PMID: 21864116 [PubMed - as supplied by publisher]

Azithromycin for prevention of exacerbations of COPD.

Azithromycin for prevention of exacerbations of COPD.

N Engl J Med. 2011 Aug 25;365(8):689-98

Authors: Albert RK, Connett J, Bailey WC, Casaburi R, Cooper JA, Criner GJ, Curtis JL, Dransfield MT, Han MK, Lazarus SC, Make B, Marchetti N, Martinez FJ, Madinger NE, McEvoy C, Niewoehner DE, Porsasz J, Price CS, Reilly J, Scanlon PD, Sciurba FC, Scharf SM, Washko GR, Woodruff PG, Anthonisen NR,

Abstract
BACKGROUND: Acute exacerbations adversely affect patients with chronic obstructive pulmonary disease (COPD).

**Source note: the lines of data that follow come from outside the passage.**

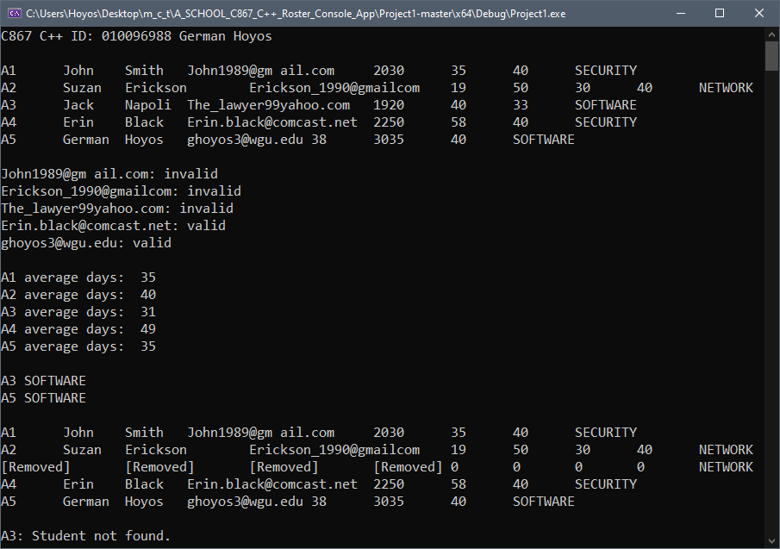Click the scrollbar track below the thumb

tap(773, 302)
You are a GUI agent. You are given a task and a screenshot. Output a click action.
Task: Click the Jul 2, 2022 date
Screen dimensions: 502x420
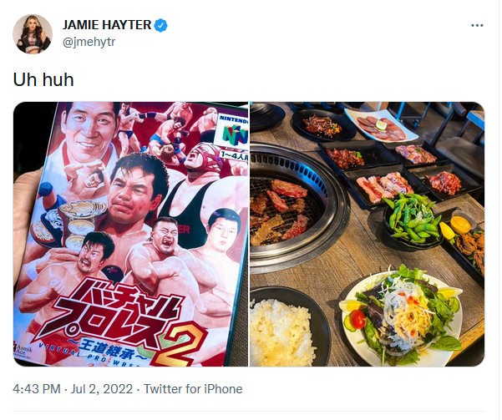pos(102,389)
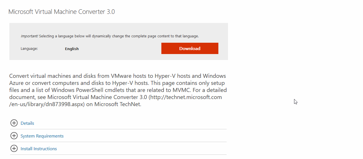Screen dimensions: 363x159
Task: Click the Microsoft Virtual Machine Converter 3.0 heading
Action: (62, 12)
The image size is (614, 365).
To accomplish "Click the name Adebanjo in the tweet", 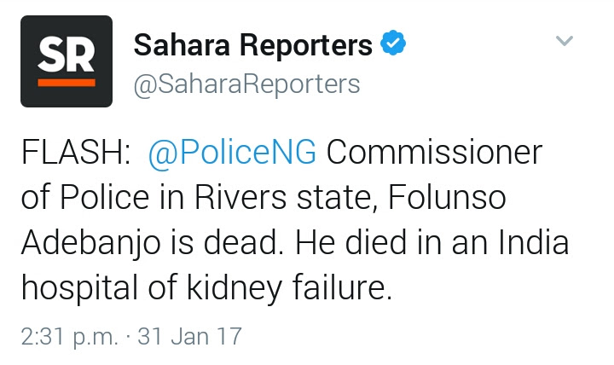I will 91,243.
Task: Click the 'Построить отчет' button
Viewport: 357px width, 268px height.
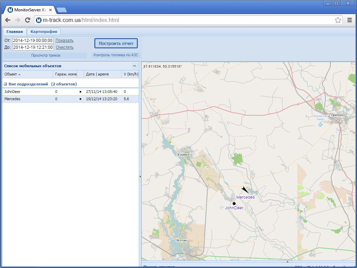Action: tap(116, 43)
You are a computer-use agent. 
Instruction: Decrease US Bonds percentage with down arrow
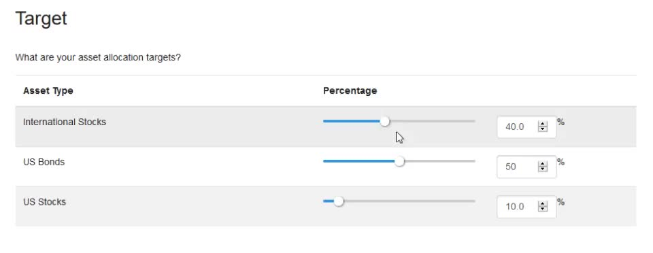click(542, 169)
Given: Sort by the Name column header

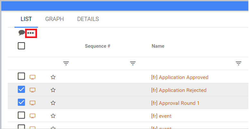Looking at the screenshot, I should 158,46.
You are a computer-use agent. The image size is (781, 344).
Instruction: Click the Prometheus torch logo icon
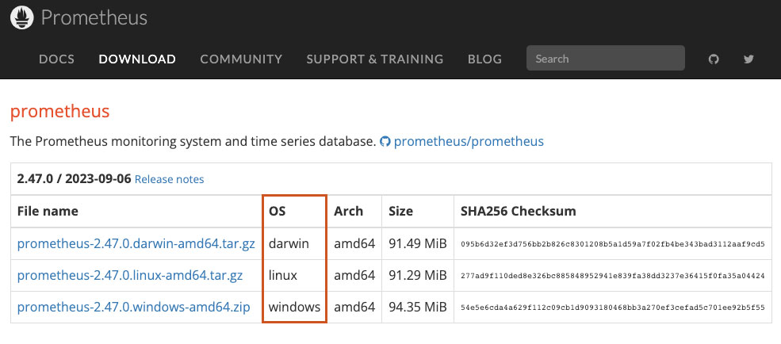24,17
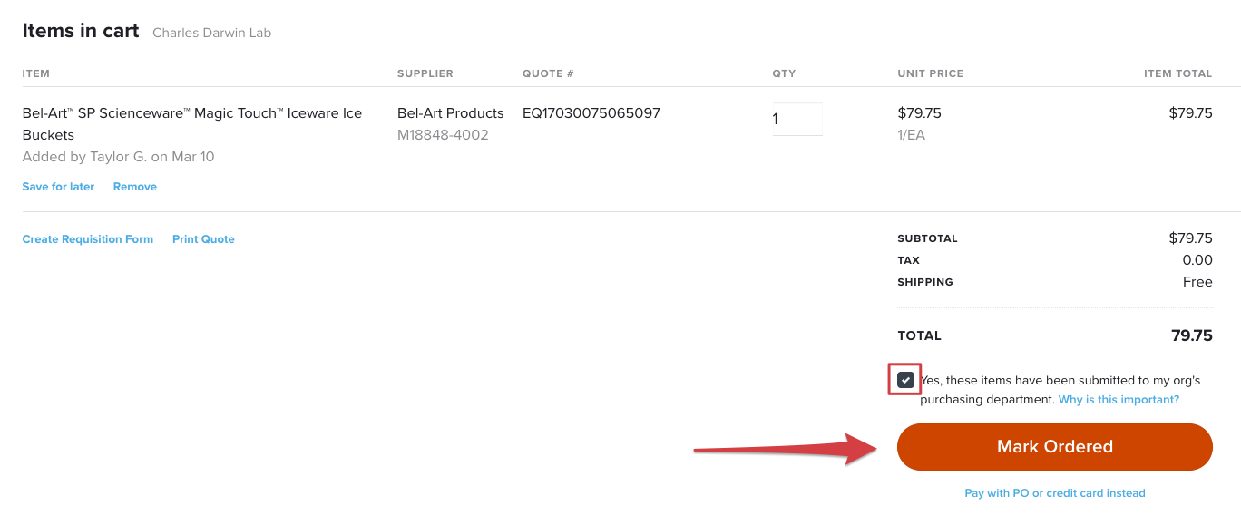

Macrolide antibiotics benefit patients with a variety of inflammatory airway diseases.
METHODS: We performed a randomized trial to determine whether azithromycin decreased the frequency of exacerbations in participants with COPD who had an increased risk of exacerbations but no hearing impairment, resting tachycardia, or apparent risk of prolongation of the corrected QT interval.
RESULTS: A total of 1577 subjects were screened; 1142 (72%) were randomly assigned to receive azithromycin, at a dose of 250 mg daily (570 participants), or placebo (572 participants) for 1 year in addition to their usual care. The rate of 1-year follow-up was 89% in the azithromycin group and 90% in the placebo group. The median time to the first exacerbation was 266 days (95% confidence interval [CI], 227 to 313) among participants receiving azithromycin, as compared with 174 days (95% CI, 143 to 215) among participants receiving placebo (P<0.001). The frequency of exacerbations was 1.48 exacerbations per patient-year in the azithromycin group, as compared with 1.83 per patient-year in the placebo group (P=0.01), and the hazard ratio for having an acute exacerbation of COPD per patient-year in the azithromycin group was 0.73 (95% CI, 0.63 to 0.84; P<0.001). The scores on the St. George's Respiratory Questionnaire (on a scale of 0 to 100, with lower scores indicating better functioning) improved more in the azithromycin group than in the placebo group (a mean [±SD] decrease of 2.8±12.8 vs. 0.6±11.4, P=0.004); the percentage of participants with more than the minimal clinically important difference of -4 units was 43% in the azithromycin group, as compared with 36% in the placebo group (P=0.03). Hearing decrements were more common in the azithromycin group than in the placebo group (25% vs. 20%, P=0.04).
CONCLUSIONS: Among selected subjects with COPD, azithromycin taken daily for 1 year, when added to usual treatment, decreased the frequency of exacerbations and improved quality of life but caused hearing decrements in a small percentage of subjects. Although this intervention could change microbial resistance patterns, the effect of this change is not known. (Funded by the National Institutes of Health; ClinicalTrials.gov number, NCT00325897.).